Yes and yes. I am intending to add xattr support, something that's been
on my to-do list for a long time (since 2004 as you said), but it's been
something which I've never got the time to do. Once (if) Squashfs is
mainlined, it will be the next thing.

The xattr references in the layout is my attempt at forward planning to
avoid making an incompatible layout change when I finally get around to
implementing it. My plan is to put xattrs in a table (referenced by the
superblock), and then put indexes in "extended" inodes which index
into the table (as you noticed). The general idea in Squashfs is that
inodes get optimised for normally occurring cases, and less common cases
(that would need a bigger inode) get to use an extended inode.
Squashfs currently has an extended regular file inode, which is where
the xattr index will sit, and so this has had an xattr index added. The
other inodes don't currently have extended inodes, these will be defined
when I implement xattrs (which is why they're missing).

Having said that, I've fscked up and forgotten to add an xattr field to
the extended directory inode which is currently defined :)

Thanks for spotting this.

• [Requirements]:
From the Squashfs passage, write out word for word the part that opens with "Having said that, I've" and closes with "for spotting this.". The rows that follow are separate material, unrelated to the Squashfs passage.

• [Data lines]:
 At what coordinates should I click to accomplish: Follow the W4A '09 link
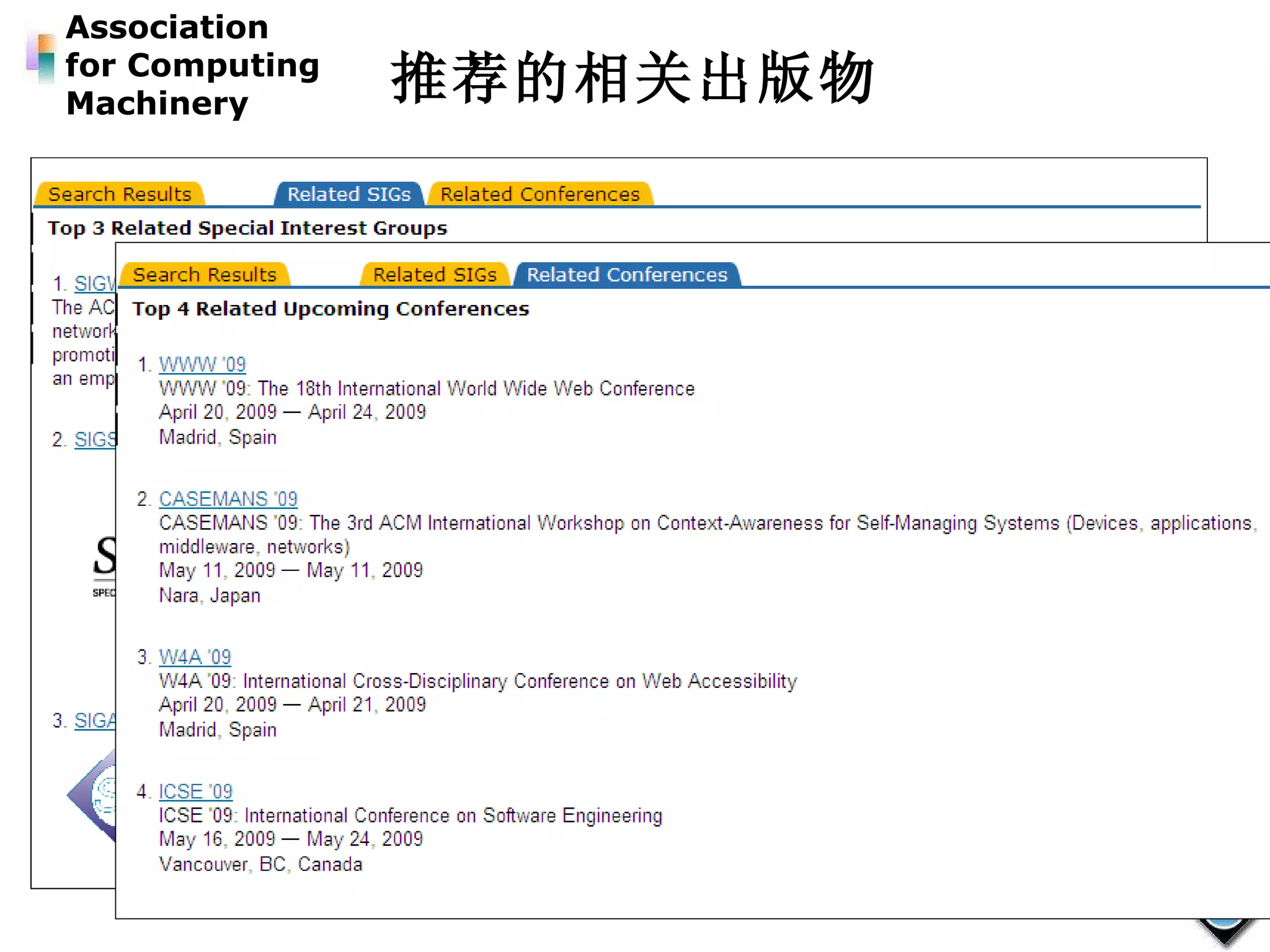click(x=195, y=657)
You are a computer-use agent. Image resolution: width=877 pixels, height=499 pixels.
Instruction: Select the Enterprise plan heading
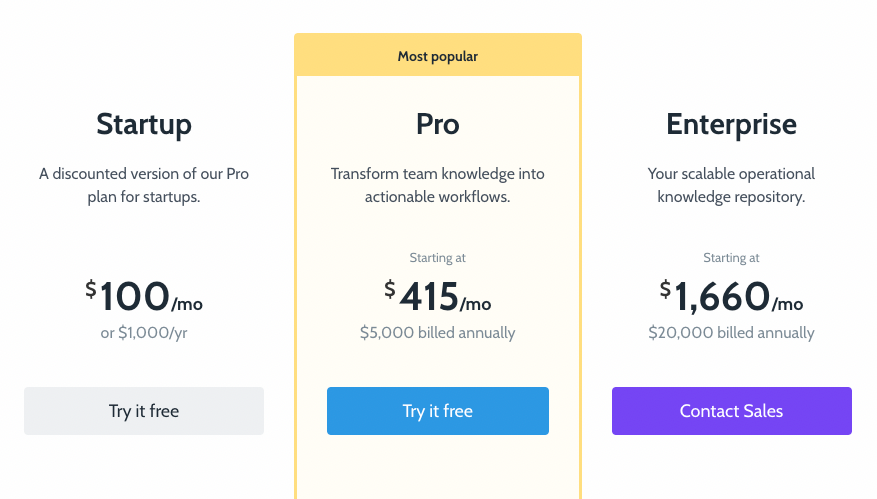tap(732, 125)
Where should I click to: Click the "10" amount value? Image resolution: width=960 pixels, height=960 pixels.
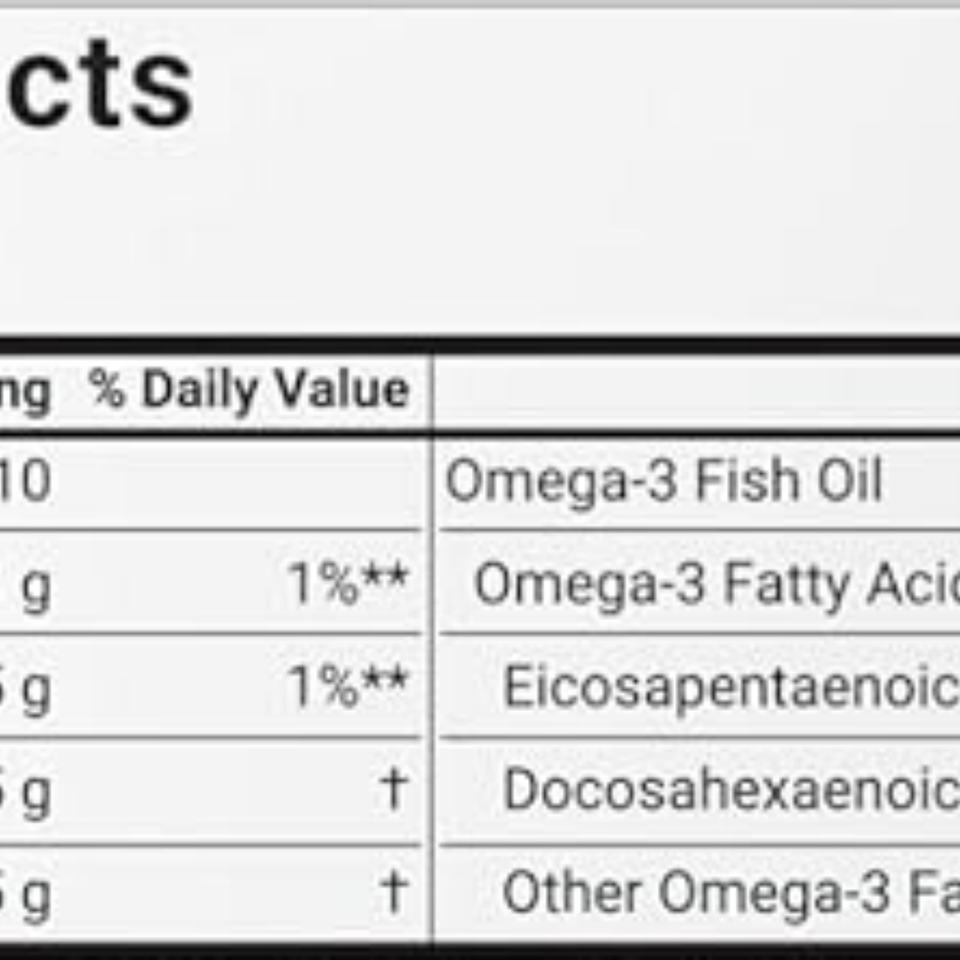(26, 481)
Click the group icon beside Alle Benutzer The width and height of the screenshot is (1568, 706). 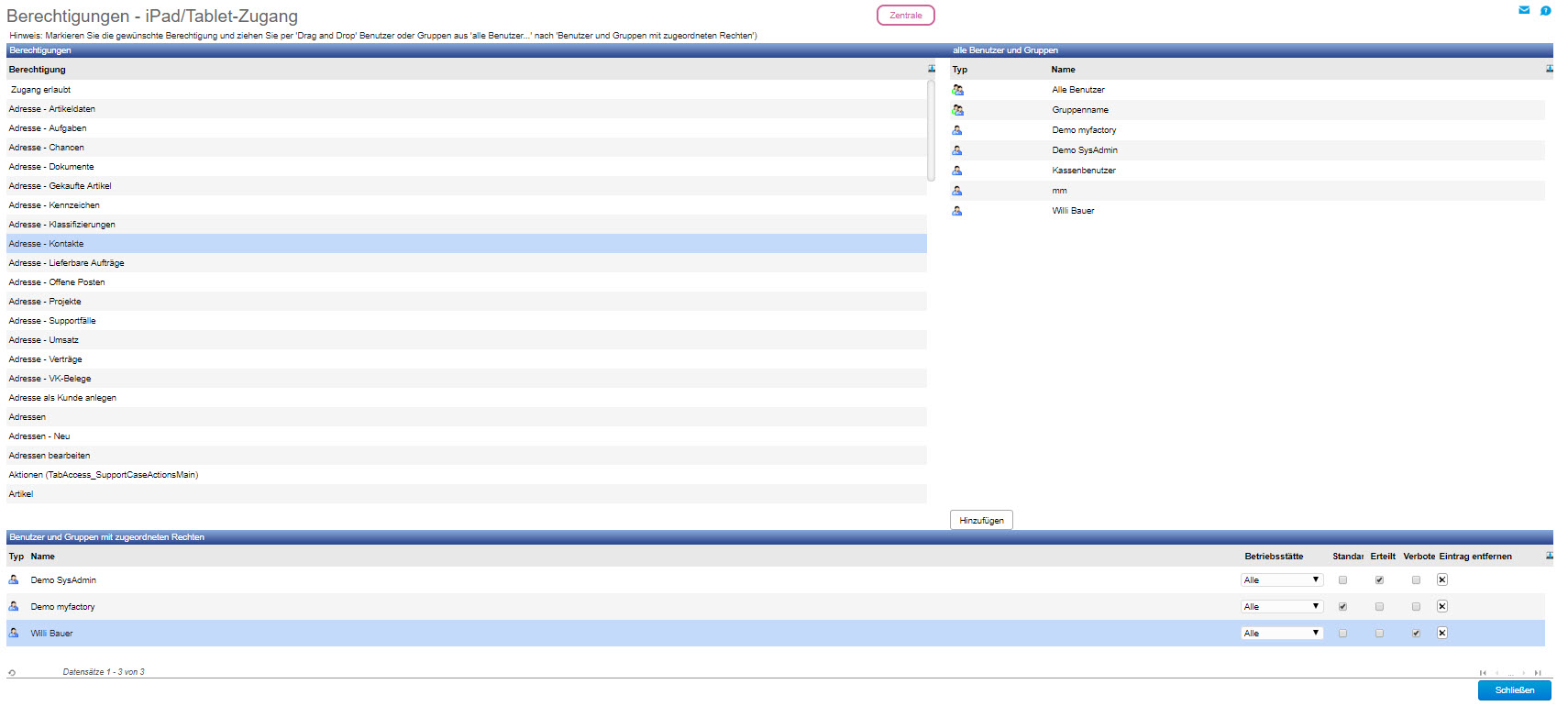tap(957, 90)
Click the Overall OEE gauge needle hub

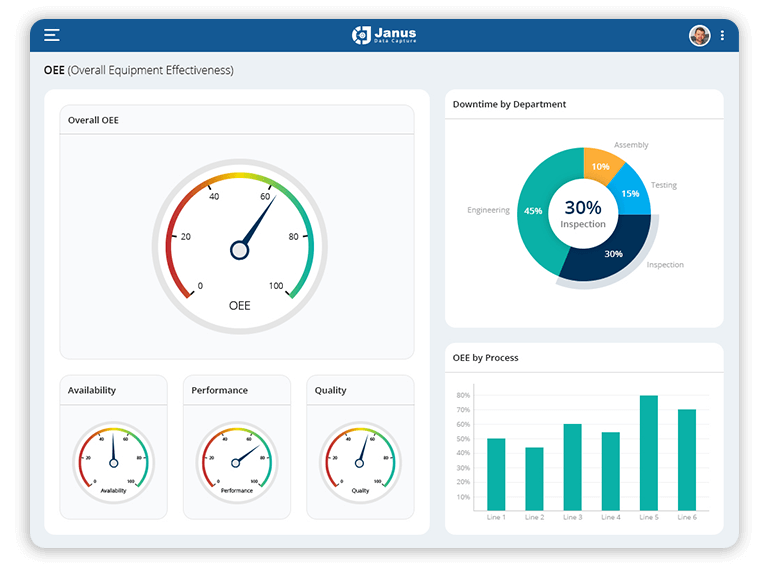(239, 250)
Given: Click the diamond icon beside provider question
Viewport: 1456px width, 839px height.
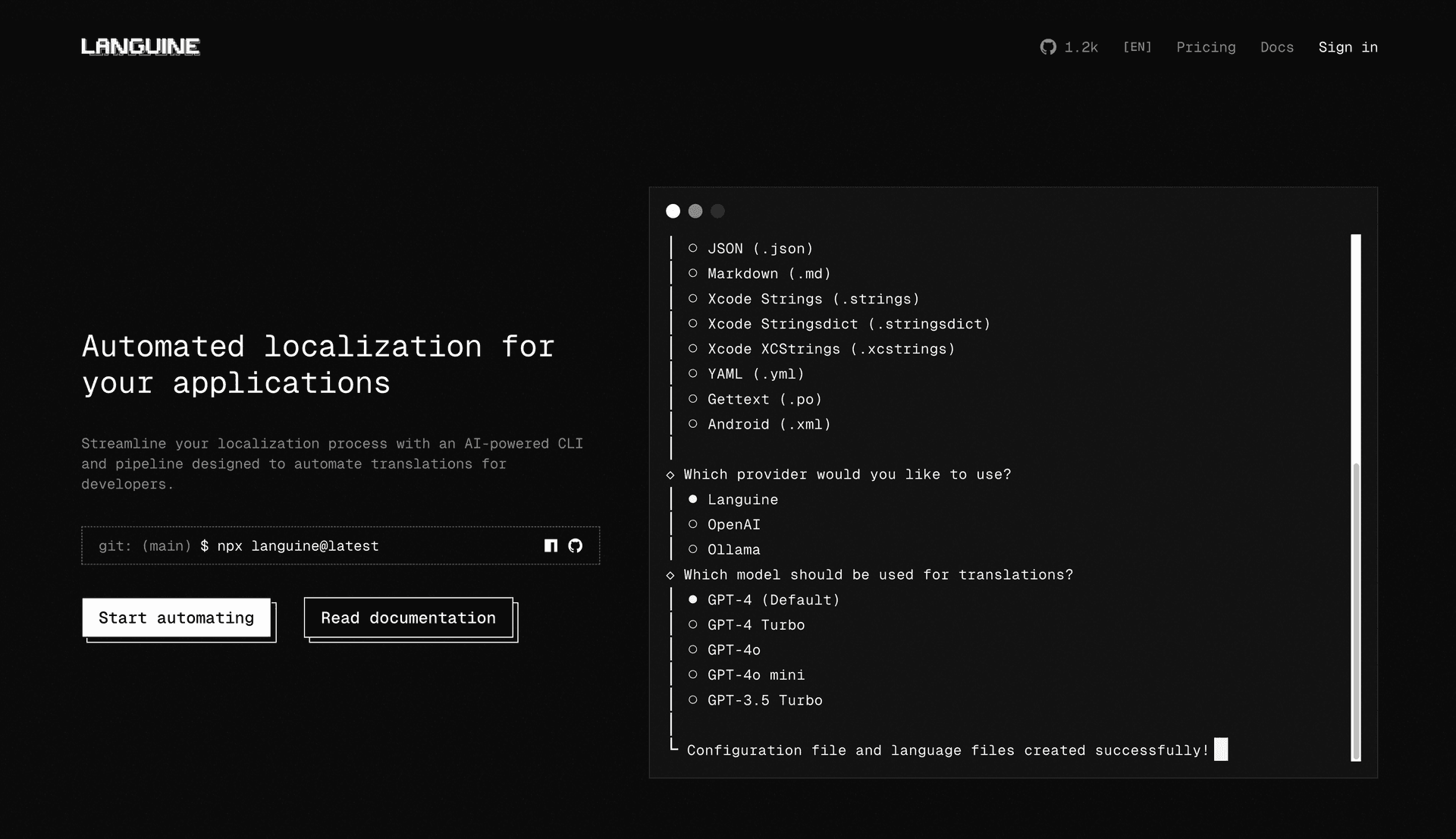Looking at the screenshot, I should tap(670, 475).
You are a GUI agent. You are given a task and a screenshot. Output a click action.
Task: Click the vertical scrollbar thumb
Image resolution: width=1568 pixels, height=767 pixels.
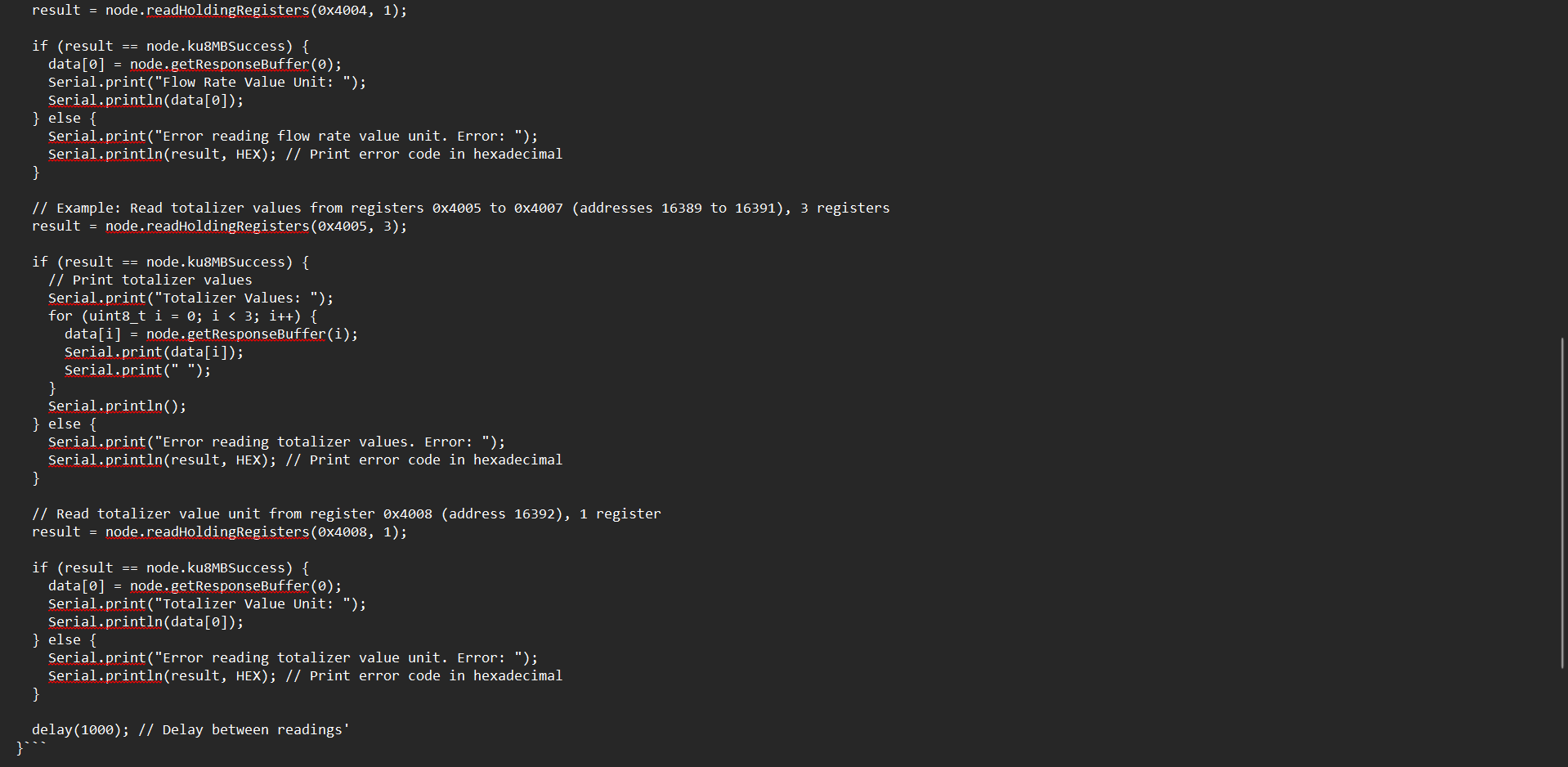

• [Solution to this task]:
Having said that, I've fscked up and forgotten to add an xattr field to
the extended directory inode which is currently defined :)

Thanks for spotting this.